The Mexican government, back in 2015, imposed a two-year ban on gill nets in the vaquitas' home territory. Enforcement, however, has been found wanting: 31 illegal gill nets in the territory, for instance, were detected during a 15-day survey back in October and November 2016.

Another loophole in the ban: gill nets are allowed to be used for corvina fishing, making it possible to disguise illegal totoaba fishing. A permanent ban on these nets should be imposed in the upper Gulf of California, urged O’Connell.

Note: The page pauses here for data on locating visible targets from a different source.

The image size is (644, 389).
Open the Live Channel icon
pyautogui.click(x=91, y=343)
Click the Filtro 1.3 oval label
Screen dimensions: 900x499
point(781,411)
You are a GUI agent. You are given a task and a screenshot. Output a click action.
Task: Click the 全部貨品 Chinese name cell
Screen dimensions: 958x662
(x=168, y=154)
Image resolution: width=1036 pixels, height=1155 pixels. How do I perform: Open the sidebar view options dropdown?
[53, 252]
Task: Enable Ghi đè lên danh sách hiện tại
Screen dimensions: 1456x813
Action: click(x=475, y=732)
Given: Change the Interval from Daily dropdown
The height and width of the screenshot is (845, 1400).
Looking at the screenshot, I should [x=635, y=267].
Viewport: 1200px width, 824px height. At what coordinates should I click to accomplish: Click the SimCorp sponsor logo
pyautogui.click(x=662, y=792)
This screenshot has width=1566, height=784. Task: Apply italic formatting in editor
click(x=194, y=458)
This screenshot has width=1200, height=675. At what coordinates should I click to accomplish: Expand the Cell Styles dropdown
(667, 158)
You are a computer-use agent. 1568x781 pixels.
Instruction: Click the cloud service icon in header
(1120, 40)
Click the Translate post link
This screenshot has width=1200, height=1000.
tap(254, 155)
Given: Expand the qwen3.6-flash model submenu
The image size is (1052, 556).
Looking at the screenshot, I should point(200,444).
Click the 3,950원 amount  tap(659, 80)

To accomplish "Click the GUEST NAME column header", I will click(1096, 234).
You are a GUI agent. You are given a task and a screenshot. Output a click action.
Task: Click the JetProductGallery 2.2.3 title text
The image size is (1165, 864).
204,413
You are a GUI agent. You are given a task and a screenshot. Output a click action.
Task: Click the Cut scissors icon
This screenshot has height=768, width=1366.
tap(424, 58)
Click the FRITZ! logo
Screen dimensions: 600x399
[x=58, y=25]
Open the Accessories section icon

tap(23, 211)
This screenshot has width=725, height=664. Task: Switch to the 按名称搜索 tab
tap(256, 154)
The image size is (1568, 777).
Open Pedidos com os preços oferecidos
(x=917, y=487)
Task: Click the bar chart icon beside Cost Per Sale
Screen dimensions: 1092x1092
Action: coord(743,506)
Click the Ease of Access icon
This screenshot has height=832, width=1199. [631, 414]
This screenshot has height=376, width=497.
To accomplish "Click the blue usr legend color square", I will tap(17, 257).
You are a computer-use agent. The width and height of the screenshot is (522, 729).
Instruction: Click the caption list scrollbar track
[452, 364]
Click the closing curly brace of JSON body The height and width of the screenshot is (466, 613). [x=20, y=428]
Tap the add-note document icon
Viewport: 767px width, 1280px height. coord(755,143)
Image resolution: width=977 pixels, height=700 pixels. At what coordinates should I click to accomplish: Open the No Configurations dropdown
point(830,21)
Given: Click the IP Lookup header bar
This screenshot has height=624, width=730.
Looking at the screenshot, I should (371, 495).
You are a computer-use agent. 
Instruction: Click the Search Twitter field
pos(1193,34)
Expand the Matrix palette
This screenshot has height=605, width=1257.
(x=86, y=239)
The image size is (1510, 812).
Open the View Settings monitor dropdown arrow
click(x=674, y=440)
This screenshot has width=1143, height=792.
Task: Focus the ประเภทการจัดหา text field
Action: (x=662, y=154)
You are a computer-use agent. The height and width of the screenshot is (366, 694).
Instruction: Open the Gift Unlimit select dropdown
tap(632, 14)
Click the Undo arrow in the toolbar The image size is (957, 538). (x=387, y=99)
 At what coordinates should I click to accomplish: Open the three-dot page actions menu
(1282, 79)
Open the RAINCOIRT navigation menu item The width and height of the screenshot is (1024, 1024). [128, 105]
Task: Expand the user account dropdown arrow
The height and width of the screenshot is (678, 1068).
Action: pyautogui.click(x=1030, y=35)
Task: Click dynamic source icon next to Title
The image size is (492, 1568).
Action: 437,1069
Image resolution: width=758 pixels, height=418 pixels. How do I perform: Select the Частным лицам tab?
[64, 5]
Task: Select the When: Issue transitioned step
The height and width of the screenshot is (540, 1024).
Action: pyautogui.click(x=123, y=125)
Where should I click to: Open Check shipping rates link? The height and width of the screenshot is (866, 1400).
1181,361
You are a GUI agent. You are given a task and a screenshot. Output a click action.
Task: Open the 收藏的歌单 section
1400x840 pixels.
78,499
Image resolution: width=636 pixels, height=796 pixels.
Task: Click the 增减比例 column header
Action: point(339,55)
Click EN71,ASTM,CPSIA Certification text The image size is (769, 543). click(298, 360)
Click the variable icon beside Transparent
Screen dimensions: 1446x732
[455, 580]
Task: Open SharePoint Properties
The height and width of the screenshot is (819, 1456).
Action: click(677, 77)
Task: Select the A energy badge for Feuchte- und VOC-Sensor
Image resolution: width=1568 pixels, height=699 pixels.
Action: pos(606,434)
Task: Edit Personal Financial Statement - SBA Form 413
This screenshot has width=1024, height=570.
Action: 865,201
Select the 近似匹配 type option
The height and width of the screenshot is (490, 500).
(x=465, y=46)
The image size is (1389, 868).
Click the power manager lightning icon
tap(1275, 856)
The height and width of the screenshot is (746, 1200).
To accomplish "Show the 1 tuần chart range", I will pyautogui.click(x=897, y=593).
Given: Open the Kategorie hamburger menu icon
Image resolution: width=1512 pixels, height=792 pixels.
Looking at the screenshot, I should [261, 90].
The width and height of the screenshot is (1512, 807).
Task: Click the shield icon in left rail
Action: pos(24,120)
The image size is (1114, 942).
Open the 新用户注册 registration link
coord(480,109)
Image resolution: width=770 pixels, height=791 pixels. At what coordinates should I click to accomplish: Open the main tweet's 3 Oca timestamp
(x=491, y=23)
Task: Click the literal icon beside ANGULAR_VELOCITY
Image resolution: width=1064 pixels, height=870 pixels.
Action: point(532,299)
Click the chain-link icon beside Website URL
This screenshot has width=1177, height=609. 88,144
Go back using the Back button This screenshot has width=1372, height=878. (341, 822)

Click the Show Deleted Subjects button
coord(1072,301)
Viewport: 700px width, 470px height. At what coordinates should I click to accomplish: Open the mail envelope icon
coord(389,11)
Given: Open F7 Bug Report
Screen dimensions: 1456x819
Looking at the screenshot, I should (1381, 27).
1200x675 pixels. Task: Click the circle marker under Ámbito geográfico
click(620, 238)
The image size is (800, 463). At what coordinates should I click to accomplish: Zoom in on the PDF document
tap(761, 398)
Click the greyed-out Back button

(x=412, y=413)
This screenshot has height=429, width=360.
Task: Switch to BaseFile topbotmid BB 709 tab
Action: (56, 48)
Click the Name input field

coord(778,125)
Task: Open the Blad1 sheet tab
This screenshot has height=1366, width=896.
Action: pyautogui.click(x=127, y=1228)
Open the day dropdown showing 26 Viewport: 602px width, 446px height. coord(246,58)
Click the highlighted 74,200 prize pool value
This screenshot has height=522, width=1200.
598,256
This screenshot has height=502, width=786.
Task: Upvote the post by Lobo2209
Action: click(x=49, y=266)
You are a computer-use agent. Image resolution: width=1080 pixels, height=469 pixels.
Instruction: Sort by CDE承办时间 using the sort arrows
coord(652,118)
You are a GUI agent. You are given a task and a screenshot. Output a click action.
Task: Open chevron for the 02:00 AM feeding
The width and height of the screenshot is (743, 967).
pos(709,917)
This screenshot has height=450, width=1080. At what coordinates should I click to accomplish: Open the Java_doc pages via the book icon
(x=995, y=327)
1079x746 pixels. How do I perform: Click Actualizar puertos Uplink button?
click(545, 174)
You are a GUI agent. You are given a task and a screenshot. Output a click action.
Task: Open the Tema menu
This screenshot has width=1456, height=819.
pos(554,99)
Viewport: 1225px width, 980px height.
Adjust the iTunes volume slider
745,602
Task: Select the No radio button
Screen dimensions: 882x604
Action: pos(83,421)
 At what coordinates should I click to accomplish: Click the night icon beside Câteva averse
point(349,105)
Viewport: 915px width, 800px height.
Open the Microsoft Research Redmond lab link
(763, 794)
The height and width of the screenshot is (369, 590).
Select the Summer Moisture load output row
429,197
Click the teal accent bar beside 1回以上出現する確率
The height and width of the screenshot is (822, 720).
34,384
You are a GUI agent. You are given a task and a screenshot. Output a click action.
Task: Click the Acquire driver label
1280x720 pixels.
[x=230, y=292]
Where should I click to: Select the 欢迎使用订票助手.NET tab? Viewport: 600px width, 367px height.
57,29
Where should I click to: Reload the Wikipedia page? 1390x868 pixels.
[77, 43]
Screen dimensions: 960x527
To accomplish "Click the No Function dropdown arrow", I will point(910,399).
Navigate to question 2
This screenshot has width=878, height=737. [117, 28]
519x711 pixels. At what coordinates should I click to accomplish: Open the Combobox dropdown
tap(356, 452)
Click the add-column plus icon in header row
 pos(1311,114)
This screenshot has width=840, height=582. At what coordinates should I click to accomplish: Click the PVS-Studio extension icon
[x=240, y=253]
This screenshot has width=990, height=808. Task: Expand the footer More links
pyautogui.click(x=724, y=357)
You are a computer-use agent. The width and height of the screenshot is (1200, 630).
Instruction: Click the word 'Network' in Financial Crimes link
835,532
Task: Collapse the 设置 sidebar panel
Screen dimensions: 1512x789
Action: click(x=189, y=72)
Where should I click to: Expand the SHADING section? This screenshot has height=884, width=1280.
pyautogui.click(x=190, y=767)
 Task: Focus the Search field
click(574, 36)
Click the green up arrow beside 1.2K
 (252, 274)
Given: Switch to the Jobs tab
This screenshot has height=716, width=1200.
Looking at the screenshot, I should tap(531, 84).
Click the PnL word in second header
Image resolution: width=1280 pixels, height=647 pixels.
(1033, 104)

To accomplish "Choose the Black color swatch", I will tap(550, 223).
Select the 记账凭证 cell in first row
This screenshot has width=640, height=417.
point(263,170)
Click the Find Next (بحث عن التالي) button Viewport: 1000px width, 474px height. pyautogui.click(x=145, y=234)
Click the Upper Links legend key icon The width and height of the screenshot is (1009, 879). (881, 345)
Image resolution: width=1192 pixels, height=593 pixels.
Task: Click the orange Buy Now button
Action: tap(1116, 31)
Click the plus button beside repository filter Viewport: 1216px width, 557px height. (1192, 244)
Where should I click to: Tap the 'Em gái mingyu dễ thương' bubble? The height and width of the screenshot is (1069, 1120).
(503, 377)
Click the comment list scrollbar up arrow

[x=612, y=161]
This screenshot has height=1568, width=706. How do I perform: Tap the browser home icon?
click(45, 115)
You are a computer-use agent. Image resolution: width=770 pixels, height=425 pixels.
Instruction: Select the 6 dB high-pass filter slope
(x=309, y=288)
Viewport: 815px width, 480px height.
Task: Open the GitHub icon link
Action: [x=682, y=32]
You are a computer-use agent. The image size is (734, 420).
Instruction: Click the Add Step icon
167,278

CIRVA also recommends placing some vaquitas in a temporary dwelling. Capturing the animals has never been previously attempted, and it is largely unknown how they will fare while in captivity.

Saving The 'Panda Of The Sea'

The 4.5-feet-long vaquita porpoise is sometimes referred to as the “panda of the sea” for its dark rings around the eyes and the threat of extinction due to human activity. Efforts apart from the two-year gill net ban include law enforcement by navy forces as well as $72 million in fishermen aid from the Mexican government, but these do not appear enough to save the species from danger.

Even CIRVA deemed the last-ditch effort to put the vaquitas in a temporary sanctuary “extremely difficult and expensive,” and offering no guarantee of success. The plan is to round them up and keep them in pens or pools on land, hope for them to safely breed while in semi-captive state, and release them into gill net-free waters in the future.

But scientists agree that we are running out of time.

“We can’t afford to wait anymore. They’re going to be gone in a year or two,” Barbara Taylor of the National Oceanic and Atmospheric Administration told Christian Science Monitor.

She said the planet will likely lose the small creatures unless more funds can be channeled into the global effort and the top experts working on conservation could get lucky “with a very difficult task.”

In early January, the U.S. Navy confirmed that highly trained bottlenose dolphins will join the fight to save the vaquita, sniffing out underwater mines and locating them in the Gulf of California, where the critically endangered animals live.